■ What to produce ■
Write out everything in the prison tuberculosis case summary from "The appeal was" down to "Court of Appeal.", replacing "costs" with "expenses".

■ Document extract ■
Dudley Lee was arrested in November 1999 and held in Pollsmoor prison for over four years until acquittal in September 2004. He was 54 and in reasonable health when imprisoned. After three years in prison, he contracted pulmonary tuberculosis and was treated for approximately six months. Mr Lee shared cells with other prisoners in overcrowded conditions. Despite experiencing symptoms (heavy coughing, weight loss) and requesting sputum tests which returned negative results, tuberculosis was only diagnosed coincidentally when he underwent an x-ray for an inguinal hernia operation at Victoria Hospital in May 2003. Upon diagnosis, Lee was placed in a communal hospital cell with other prisoners without tuberculosis for approximately 10 days before treatment commenced. Treatment began on 10 June 2003, the same day he was discharged back to his regular section, meaning he remained in contact with other prisoners while contagious. Evidence showed that the prison's tuberculosis management system was inadequate, with poor screening, failure to isolate contagious prisoners, inadequate staffing, and systemic failures in health-care delivery.
The appeal was upheld. The order of the Western Cape High Court declaring the state liable was set aside and substituted with an order absolving the defendant from the instance. Each party was ordered to pay its own costs in both the trial court and the Supreme Court of Appeal.
The binding legal principles established are: (1) The state owes prisoners a legal duty to take reasonable measures to protect their physical welfare, including protection from foreseeable diseases like tuberculosis. This duty arises from section 12(1) of the Correctional Services Act 111 of 1998 and section 35(2)(e) of the Constitution, which guarantee prisoners conditions of detention consistent with human dignity. (2) Negligent failure to maintain adequate systems to protect prisoners from contagious diseases constitutes wrongful conduct that may ground delictual liability. (3) In determining factual causation where the alleged negligence consists of an omission (rather than a positive act), the proper test requires substitution of a hypothetical course of reasonable conduct and asking whether the harm would have been avoided had that reasonable conduct been followed. (4) To establish causation in systemic negligence cases, a plaintiff must prove both: (a) what specific reasonable measures ought to have been taken, and (b) that those measures would probably have prevented the harm. (5) Where the source of infection is unknown and some risk would remain even with reasonable precautions in place, a plaintiff cannot establish on the balance of probabilities that the negligent systemic omission caused the specific harm.
The Court made several important non-binding observations: (1) Prisoners are amongst the most vulnerable members of society to the failure of the state to meet its constitutional and statutory obligations, and there is every reason why the law should recognize claims for damages to vindicate their rights. To find otherwise would negate those rights. (2) The prospect of political support being mobilized by prisoners or mandamus proceedings being brought by prisoners to vindicate their rights is remote, making damages claims particularly important. (3) If prison authorities send a contagious prisoner to court in a crowded police van or court cell when they know or ought to know the prisoner is contagious, they would bear responsibility for consequent infections. (4) The Court expressed strong criticism of the state's conduct in the litigation, noting that the state contested allegations of inadequate health-care when it must have known it was defending the indefensible, given repeated reports by medical doctors, inspectors, and media coverage. (5) The Court noted that determining what constitutes reasonable tuberculosis management in a large, congested prison would require a substantial and complex systemic inquiry balancing many factors including security demands, financial resources, availability of trained personnel, isolation space, and disease incidence. (6) The Court observed that prison authorities cannot reasonably be expected to examine 4,000 prisoners with such regularity and thoroughness that tuberculosis will always be detected before a prisoner becomes contagious.

■ Extracted entries ■

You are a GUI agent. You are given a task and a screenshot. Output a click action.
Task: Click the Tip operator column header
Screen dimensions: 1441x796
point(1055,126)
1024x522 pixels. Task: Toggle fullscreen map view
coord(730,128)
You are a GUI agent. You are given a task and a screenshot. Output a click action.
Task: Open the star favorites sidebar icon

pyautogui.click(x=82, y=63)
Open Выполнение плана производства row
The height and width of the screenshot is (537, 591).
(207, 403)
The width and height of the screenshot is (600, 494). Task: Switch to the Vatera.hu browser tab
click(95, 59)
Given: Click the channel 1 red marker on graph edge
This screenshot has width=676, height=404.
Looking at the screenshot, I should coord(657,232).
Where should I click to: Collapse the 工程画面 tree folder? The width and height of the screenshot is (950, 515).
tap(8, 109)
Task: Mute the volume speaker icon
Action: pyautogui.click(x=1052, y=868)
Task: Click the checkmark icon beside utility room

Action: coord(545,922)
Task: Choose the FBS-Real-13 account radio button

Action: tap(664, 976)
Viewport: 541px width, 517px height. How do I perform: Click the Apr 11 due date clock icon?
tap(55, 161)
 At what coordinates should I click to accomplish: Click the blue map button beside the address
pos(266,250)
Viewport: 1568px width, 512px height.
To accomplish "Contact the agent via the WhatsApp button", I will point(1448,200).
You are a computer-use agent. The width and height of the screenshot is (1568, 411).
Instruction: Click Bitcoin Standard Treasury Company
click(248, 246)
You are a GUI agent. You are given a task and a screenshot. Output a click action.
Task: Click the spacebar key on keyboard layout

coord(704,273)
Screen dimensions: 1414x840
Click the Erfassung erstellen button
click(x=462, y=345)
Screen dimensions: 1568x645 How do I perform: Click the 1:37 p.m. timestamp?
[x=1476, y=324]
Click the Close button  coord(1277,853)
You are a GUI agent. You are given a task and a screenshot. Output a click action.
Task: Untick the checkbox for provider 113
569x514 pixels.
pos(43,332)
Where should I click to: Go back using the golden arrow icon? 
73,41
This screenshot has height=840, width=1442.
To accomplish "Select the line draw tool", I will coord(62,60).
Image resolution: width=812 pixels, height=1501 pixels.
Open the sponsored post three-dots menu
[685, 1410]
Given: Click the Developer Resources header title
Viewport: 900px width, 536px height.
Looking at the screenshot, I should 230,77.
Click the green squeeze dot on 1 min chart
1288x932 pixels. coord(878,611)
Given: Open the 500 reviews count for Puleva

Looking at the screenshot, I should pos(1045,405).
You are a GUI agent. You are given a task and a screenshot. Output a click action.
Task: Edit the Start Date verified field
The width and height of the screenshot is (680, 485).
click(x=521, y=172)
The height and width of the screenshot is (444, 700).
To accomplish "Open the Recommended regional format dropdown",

■ Answer space ■
The appeal was upheld. The order of the Western Cape High Court declaring the state liable was set aside and substituted with an order absolving the defendant from the instance. Each party was ordered to pay its own expenses in both the trial court and the Supreme Court of Appeal.